Gegner der Abstimmungsvorlage wie der frühere Ministerpräsident Romano Prodi dagegen finden, dass es sowohl ökonomisch als auch ökologisch unsinnig sei, die bereits bestehenden Plattformen vorzeitig zu schliessen. Dabei gingen Tausende von Arbeitsplätzen verloren. «Ein Ja zum Referendum wäre ein nationaler Selbstmord», ereifert sich Prodi. Die Referendumsgegner betonen ausserdem, dass es bei der Abstimmung nicht um einen Entscheid zwischen fossilen und erneuerbaren Energieträgern gehe: Die Fördermengen, die verloren gingen, würden ihrer Ansicht nach nicht durch Sonnenstrom oder Wind- und Wasserkraft ersetzt, sondern einfach durch Importe von Öl und Gas im gleichen Umfang. Mit dem einzigen Unterschied, dass nicht mehr der italienische Staat profitiere, sondern ausländische Energiekonzerne.

Affäre um Ministerin

Laut Umfragen stehen fast drei Viertel der Stimmberechtigten hinter dem Referendum, das auch von der Kirche unterstützt wird. Dennoch musste sich Renzi zunächst wenig Sorgen machen: Damit das Referendum gültig ist, müssten sich mindestens 50 Prozent an der Abstimmung beteiligen. Gerade Energie- und Umweltpolitik vermögen die Italiener in der Regel nicht besonders zu mobilisieren.

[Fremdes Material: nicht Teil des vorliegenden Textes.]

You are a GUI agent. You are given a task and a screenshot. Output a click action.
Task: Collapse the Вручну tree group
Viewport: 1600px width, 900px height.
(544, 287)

Eine peinliche Affäre um Renzis Ministerin für wirtschaftliche Entwicklung, Federica Guidi, hat aber in den letzten Tagen den Eindruck geweckt, die Regierung sei gegenüber der Energielobby allzu nachgiebig. Guidi musste zurücktreten, und die Referendumsbefürworter freuen sich über die unerwartete, neue Munition. Statt einer Abstimmung über Offshore-Plattformen wird das Referendum nun zu einer Abstimmung über Renzi und seine Lobby-Freunde.